From: "Austin S. Hemmelgarn" <ahferroin7@gmail.com>
To: Christoph Groth <christoph@grothesque.org>, linux-btrfs@vger.kernel.org
Subject: Re: Unocorrectable errors with RAID1
Date: Mon, 16 Jan 2017 08:24:37 -0500 [thread overview]
Message-ID: <85a62769-0607-4be5-3c5b-5091bebea07e@gmail.com> (raw)
In-Reply-To: <87o9z7dzvd.fsf@grothesque.org>
On 2017-01-16 06:10, Christoph Groth wrote:
> Hi,
>
> I’ve been using a btrfs RAID1 of two hard disks since early 2012 on my
> home server. The machine has been working well overall, but recently
> some problems with the file system surfaced. Since I do have backups, I
> do not worry about the data, but I post here to better understand what
> happened. Also I cannot exclude that my case is useful in some way to
> btrfs development.
>
> First some information about the system:
>
> root@mim:~# uname -a
> Linux mim 4.6.0-1-amd64 #1 SMP Debian 4.6.3-1 (2016-07-04) x86_64 GNU/Linux
> root@mim:~# btrfs --version
> btrfs-progs v4.7.3
You get bonus points for being up-to-date both with the kernel and the
userspace tools.
> root@mim:~# btrfs fi show
> Label: none uuid: 2da00153-f9ea-4d6c-a6cc-10c913d22686
> Total devices 2 FS bytes used 345.97GiB
> devid 1 size 465.29GiB used 420.06GiB path /dev/sda2
> devid 2 size 465.29GiB used 420.04GiB path /dev/sdb2
>
> root@mim:~# btrfs fi df /
> Data, RAID1: total=417.00GiB, used=344.62GiB
> Data, single: total=8.00MiB, used=0.00B
> System, RAID1: total=40.00MiB, used=68.00KiB
> System, single: total=4.00MiB, used=0.00B
> Metadata, RAID1: total=3.00GiB, used=1.35GiB
> Metadata, single: total=8.00MiB, used=0.00B
> GlobalReserve, single: total=464.00MiB, used=0.00B
Just a general comment on this, you might want to consider running a
full balance on this filesystem, you've got a huge amount of slack space
in the data chunks (over 70GiB), and significant space in the Metadata
chunks that isn't accounted for by the GlobalReserve, as well as a
handful of empty single profile chunks which are artifacts from some old
versions of mkfs.
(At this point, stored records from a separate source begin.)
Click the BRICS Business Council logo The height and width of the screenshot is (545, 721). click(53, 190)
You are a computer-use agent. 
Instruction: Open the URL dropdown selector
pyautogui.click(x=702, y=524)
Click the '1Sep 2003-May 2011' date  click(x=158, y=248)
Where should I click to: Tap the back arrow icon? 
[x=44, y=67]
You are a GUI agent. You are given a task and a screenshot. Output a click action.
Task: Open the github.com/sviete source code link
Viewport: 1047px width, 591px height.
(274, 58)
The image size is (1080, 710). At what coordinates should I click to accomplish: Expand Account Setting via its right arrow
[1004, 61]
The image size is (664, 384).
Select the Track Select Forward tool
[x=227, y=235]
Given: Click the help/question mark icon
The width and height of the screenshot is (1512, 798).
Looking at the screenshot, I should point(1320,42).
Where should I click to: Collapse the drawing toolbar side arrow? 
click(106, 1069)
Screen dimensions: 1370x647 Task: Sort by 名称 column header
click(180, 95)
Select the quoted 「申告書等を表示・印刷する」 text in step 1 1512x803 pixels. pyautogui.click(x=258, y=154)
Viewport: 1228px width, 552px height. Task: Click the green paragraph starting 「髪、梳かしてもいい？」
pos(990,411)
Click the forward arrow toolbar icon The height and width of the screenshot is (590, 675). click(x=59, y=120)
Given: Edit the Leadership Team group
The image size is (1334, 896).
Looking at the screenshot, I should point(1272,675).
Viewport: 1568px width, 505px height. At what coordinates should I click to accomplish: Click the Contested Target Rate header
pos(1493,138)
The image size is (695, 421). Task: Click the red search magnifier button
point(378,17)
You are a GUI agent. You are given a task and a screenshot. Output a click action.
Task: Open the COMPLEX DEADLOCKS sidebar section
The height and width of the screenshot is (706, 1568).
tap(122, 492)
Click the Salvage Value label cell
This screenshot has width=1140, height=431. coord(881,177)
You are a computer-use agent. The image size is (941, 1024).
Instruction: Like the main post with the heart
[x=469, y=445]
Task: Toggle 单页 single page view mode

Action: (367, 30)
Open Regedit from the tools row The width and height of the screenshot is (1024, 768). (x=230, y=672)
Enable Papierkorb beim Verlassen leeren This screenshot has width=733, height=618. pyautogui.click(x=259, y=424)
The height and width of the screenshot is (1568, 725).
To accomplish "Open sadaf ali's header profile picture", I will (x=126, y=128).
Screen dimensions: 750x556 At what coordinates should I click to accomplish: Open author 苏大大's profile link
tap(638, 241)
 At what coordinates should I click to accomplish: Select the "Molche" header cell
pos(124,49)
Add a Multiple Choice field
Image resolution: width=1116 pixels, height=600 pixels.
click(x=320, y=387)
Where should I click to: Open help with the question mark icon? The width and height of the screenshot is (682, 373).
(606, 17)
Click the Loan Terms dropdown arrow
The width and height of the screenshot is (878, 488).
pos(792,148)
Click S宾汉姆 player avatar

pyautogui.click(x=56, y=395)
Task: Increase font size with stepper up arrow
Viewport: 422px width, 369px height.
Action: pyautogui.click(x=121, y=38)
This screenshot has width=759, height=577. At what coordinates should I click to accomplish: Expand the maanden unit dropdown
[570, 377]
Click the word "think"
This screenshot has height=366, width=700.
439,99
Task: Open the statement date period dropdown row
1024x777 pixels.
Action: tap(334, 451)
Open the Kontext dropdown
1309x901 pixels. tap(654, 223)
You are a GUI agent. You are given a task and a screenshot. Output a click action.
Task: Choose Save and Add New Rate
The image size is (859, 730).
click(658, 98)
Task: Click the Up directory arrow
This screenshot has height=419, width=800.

This isn't of course essential, but keeping ahead of
such things does help sometimes when you have issues.
> root@mim:~# dmesg | grep -i btrfs
> [ 4.165859] Btrfs loaded
> [ 4.481712] BTRFS: device fsid 2da00153-f9ea-4d6c-a6cc-10c913d22686
> devid 1 transid 2075354 /dev/sda2
> [ 4.482025] BTRFS: device fsid 2da00153-f9ea-4d6c-a6cc-10c913d22686
> devid 2 transid 2075354 /dev/sdb2
> [ 4.521090] BTRFS info (device sdb2): disk space caching is enabled
> [ 4.628506] BTRFS info (device sdb2): bdev /dev/sdb2 errs: wr 0, rd
> 0, flush 0, corrupt 3, gen 0
> [ 4.628521] BTRFS info (device sdb2): bdev /dev/sda2 errs: wr 0, rd
> 0, flush 0, corrupt 3, gen 0
> [ 18.315694] BTRFS info (device sdb2): disk space caching is enabled
>
> The disks themselves have been turning for almost 5 years by now, but
> their SMART health is still fully satisfactory.
>
> I noticed that something was wrong because printing stopped to work. So
> I did a scrub that detected 0 "correctable errors" and 6 "uncorrectable"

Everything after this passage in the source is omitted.